Mon cher petit Chopin s'élevait beaucoup contre l'école qui fait dériver une partie du charme de la musique de la sonorité. Il parlait en pianiste.
Voltaire définit le beau ce qui doit charmer l'esprit et les sens. Un motif musical peut parler à l'imagination sur un instrument qui n'a qu'une manière de plaire aux sens, mais la réunion de divers instruments ayant une sonorité différente donnera plus de force à la sensation. À quoi servirait d'employer tantôt la flûte, tantôt la trompette? La première s'associera à un rendez-vous de deux amants, la seconde au triomphe d'un guerrier; ainsi de suite. Dans le piano même, pourquoi employer tour à tour les sons étouffés ou les sons éclatants, si ce n'est pour renforcer l'idée exprimée?
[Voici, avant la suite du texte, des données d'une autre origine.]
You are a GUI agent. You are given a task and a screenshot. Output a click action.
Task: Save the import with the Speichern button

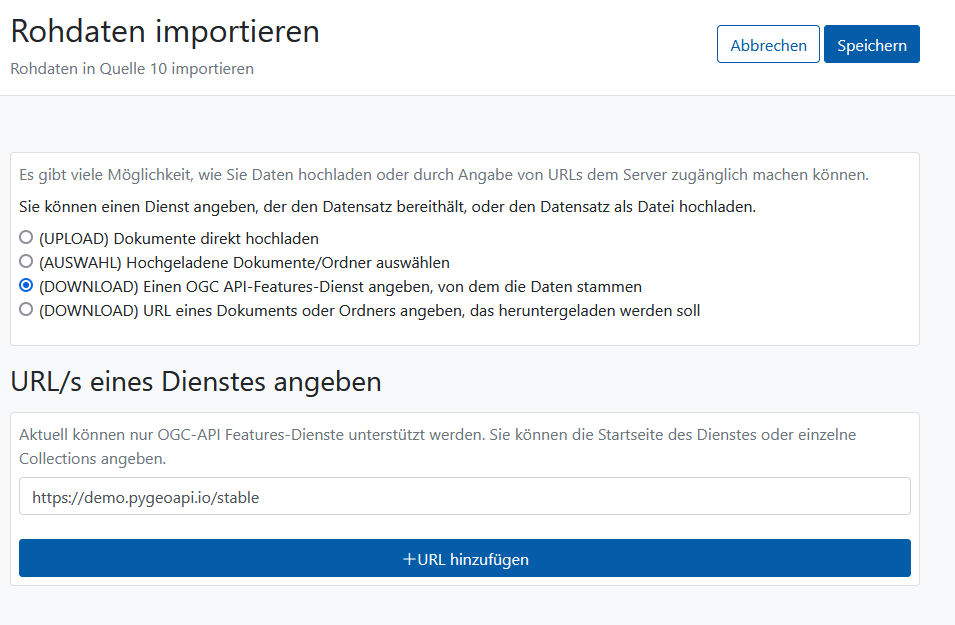point(872,44)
Il faut blâmer la sonorité mise à la place de l'idée, et encore faut-il avouer qu'il y a dans certaines sonorités, indépendamment de l'expression même, un plaisir pour les sens.
Il en est de même pour la peinture: un simple trait exprime moins et plaît moins qu'un dessin qui rend les ombres et les lumières. Ce dernier exprimera moins qu'un tableau: je suppose toujours le tableau amené au degré d'harmonie où le dessin et la couleur se réunissent dans un effet unique. Il faut se rappeler ce peintre ancien qui, ayant exposé une peinture représentant un guerrier, faisait entendre en même temps derrière une tapisserie la fanfare d'une trompette.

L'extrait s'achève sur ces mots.